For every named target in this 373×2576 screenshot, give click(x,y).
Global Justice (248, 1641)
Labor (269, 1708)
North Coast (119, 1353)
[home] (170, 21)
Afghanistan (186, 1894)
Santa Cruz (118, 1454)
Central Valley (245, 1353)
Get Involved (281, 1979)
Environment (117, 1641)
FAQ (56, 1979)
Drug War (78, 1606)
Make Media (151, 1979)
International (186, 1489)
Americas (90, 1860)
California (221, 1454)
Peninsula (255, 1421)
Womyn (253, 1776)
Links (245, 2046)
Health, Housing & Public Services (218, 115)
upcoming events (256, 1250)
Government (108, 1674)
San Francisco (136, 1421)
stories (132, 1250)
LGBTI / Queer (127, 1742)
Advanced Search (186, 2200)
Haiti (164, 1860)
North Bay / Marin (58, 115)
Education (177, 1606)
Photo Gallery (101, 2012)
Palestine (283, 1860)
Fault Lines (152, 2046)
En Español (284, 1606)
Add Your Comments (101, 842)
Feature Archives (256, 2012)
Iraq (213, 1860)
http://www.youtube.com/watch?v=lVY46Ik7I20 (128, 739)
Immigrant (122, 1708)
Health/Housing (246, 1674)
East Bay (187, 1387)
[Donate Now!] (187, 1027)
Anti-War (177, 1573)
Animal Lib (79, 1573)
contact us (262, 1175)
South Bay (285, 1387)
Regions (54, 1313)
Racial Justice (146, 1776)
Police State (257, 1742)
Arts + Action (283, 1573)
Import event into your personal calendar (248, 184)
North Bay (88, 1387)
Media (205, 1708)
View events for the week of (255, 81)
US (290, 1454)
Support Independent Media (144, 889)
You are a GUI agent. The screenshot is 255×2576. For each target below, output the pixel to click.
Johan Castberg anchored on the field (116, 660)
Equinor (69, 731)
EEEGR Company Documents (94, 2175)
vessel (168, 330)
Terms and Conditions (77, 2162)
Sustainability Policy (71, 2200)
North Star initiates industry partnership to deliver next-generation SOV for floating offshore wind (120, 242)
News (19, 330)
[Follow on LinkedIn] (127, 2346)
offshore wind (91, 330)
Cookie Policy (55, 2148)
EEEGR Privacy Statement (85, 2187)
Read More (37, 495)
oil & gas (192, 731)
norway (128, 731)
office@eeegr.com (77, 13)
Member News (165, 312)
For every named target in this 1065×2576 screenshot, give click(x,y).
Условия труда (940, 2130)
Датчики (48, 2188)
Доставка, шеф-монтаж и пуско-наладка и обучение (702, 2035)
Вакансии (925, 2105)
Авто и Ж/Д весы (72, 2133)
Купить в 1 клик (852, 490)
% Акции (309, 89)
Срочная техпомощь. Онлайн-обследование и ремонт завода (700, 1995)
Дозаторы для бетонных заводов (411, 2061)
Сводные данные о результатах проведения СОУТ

☆ ☆ ☆ ☆ ☆

TASK DETAILS: Where the word "this" occurs in a line of the records, copy that line.

RESULT:
For every named target in this 373×2576 screenshot, give click(x,y).
For every named target in this 1065×2576 screenshot, give click(x,y).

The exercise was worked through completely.